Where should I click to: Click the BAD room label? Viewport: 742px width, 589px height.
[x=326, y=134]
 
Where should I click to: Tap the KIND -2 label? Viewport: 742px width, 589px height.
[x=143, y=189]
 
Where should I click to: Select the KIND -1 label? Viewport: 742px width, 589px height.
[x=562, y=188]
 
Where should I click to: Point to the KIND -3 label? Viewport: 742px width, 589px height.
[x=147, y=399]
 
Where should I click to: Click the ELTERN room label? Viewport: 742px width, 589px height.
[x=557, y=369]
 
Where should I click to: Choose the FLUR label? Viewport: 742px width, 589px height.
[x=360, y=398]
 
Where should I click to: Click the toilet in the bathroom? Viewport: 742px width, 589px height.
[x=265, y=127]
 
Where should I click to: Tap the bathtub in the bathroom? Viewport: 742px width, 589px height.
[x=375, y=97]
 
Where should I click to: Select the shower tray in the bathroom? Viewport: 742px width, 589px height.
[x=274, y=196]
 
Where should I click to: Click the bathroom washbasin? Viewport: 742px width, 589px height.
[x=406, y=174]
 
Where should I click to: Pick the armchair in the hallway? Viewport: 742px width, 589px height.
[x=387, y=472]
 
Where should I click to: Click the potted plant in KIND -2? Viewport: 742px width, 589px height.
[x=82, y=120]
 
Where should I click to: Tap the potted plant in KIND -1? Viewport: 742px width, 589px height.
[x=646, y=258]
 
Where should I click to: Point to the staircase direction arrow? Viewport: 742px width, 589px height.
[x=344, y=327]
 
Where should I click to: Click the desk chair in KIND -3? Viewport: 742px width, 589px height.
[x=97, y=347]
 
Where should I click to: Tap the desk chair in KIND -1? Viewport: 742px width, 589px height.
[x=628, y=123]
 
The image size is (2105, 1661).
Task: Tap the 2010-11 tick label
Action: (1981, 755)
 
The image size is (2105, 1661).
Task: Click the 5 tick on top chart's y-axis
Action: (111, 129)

- - -

Copy out the rows word for word, starting at the line containing "Where should I click to: Click the desk" and continuing through the final line of the rows, both included.

Where should I click to: Click the desk chair in KIND -3? Viewport: 742px width, 589px height.
[x=97, y=347]
 
Where should I click to: Tap the desk chair in KIND -1? Viewport: 742px width, 589px height.
[x=628, y=123]
 
The image size is (2105, 1661).
Task: Tap the 2010-11 tick label
Action: (1981, 755)
 
The image size is (2105, 1661).
Task: Click the 5 tick on top chart's y-axis
Action: (111, 129)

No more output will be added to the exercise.